Transposition, then, in the sense of being moved across, placed elsewhere. The disappointment in experience becomes an appointment in writing. But for Mackey it's not a matter so much of writing about such frustration than of being haunted by it:

One of the things I had to deal with was a romance of travel that I had absorbed, which the traveling didn’t live up to. I was quite disappointed. It has figured into, I think, a lot of the concern with location, locus, and dislocation that comes into my writing, the sense of itineracy that is increasingly accented, say, in Whatsaid Serif, where tropes of vehicular movement—bus, boat, train—recur and senses of arrival and/or frustrated arrival are articulated over and over again. (325)

Such frustration becomes not the subject of the poem but one factor in the broader concern with travel, a concern itself splintered into the various senses of "location, locus ... dislocation."

In his preface to Splay Anthem (2006), Mackey writes of the Dogon funeral rites that at a certain point

Song subside[s], [and a] lone voice eulogizes the deceased, reciting his genealogy, bestowing praise, listing all the places where he set foot while alive, a spiral around the surrounding countryside.
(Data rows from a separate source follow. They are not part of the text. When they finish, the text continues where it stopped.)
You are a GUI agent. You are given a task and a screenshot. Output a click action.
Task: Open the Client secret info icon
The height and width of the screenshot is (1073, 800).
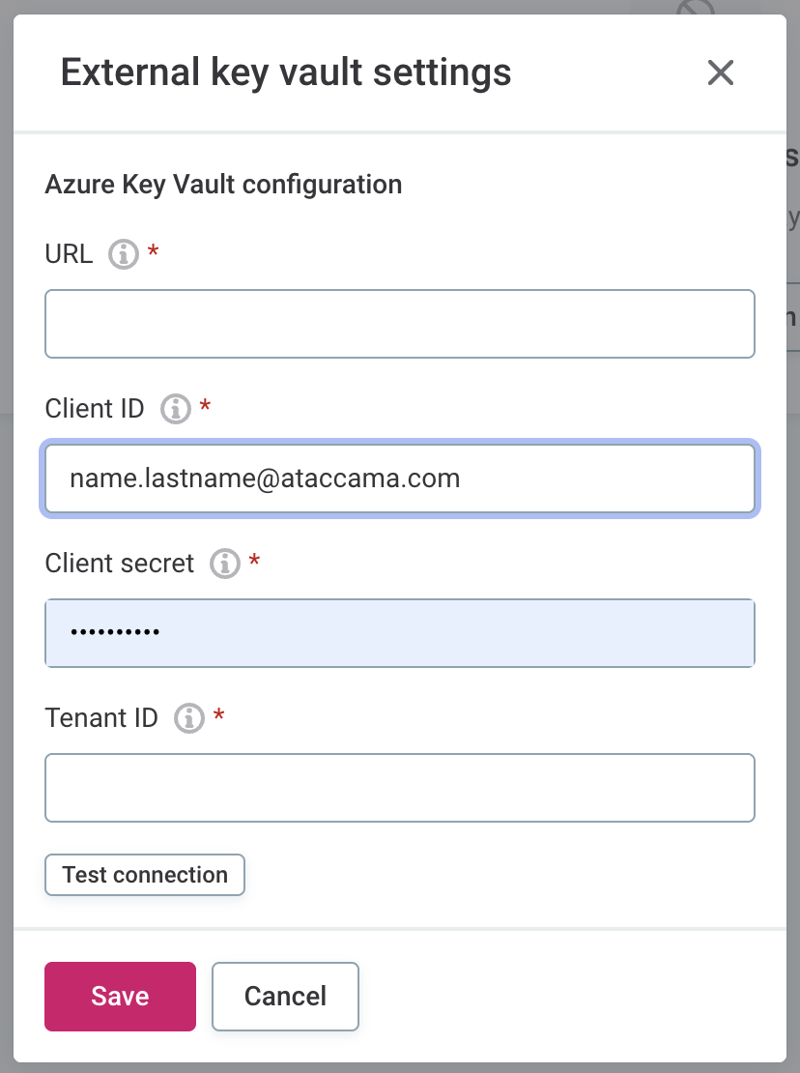click(x=225, y=564)
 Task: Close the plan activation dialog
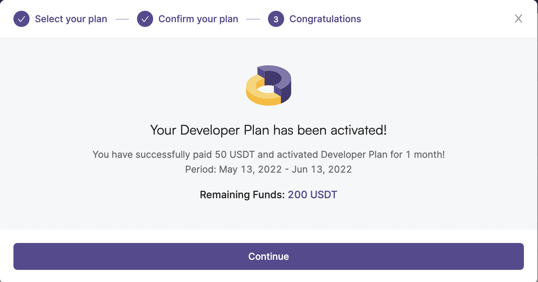point(519,19)
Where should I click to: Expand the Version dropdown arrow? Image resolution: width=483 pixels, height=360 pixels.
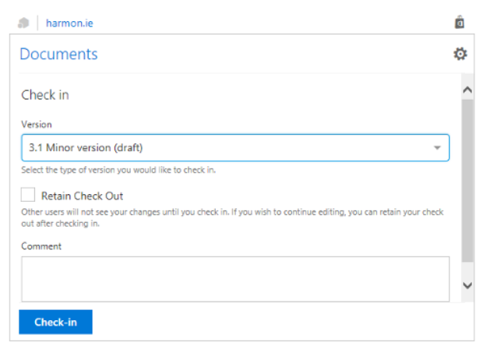[437, 147]
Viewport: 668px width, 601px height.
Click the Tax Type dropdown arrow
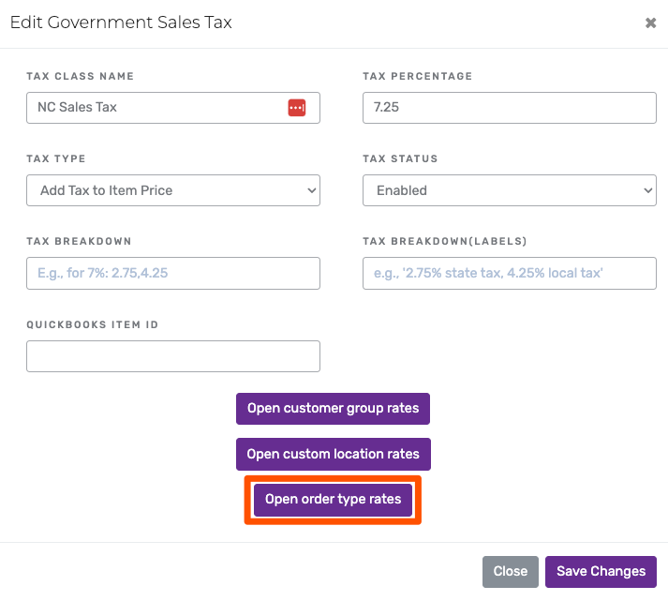pyautogui.click(x=312, y=190)
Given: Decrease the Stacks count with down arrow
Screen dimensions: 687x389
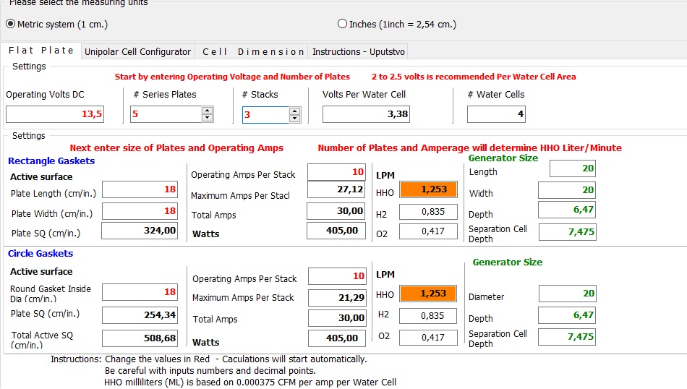Looking at the screenshot, I should (294, 119).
Antelope-horn trumpets blast and bleat when the listing ends, marking the entry of the deceased into the other life ....1

This occurs during the song of the Andoumboulou, a 1956 recording of which Mackey took as the title of one of his two ongoing serial poems. About the second of the two, "Mu," Mackey writes:

The places named in the song of the Andoumboulou, set foot on by the deceased while alive but lost or taken away by death, could be called 'Mu.' Any longingly imagined, mourned or remembered place, time, state, or condition can be called 'Mu.' (x)
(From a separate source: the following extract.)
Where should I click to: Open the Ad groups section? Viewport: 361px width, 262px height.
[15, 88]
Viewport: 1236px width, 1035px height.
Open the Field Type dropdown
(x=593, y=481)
Mackey's serial poems partake of that space of recitation that follows song. They exist as echo, both subsequent to and desirous of the fuller resonance that precedes them. And yet this space of recitation is itself followed by a moment of non-vocal music, when the "Antelope-horn trumpets blast and bleat," as though the more subdued, recited language were only holding at bay, or building up to, an expression of pure music.

Within that echoic space, the poems are not situated in the places named, but in the activity of naming itself. As Mackey writes in Whatsaid Serif, "No known locale / though names accrue" (18). Or again:

                don't go there, they said,
                  no sooner said they they were
                      there, albeit there defied location. . .

The locale, the location, that builds here, that asserts itself as animate presence, is the poem itself, or, again, the ongoing activity of it, entwined and braided with its pair. The poems move, but more by language than actual arrival anywhere:

            Sought movement, markers of
                movement, tongues numb with
              not having moved. . .

It is this emphasis on the spirit, on the animacy of language itself, that seems to efface—or to make porous, implicate, open to echo—the individual self. In the greater order of the poem, the self is only one aspect among others. And if anything, reading Whatsaid Serif and other of Mackey's books of poetry, what is most audible is the sense of ancestry, the persistent echo of other voices and other travels, either unrealized or yearned for, yet to be.

  image: from the University of Arizona Poetry Center
[available here]

1 Paracritical Hinge: Essays, Talks, Notes, Interviews (University of Wisconsin Press, 2005), 324.

2 Splay Anthem (New Directions, 2006), ix.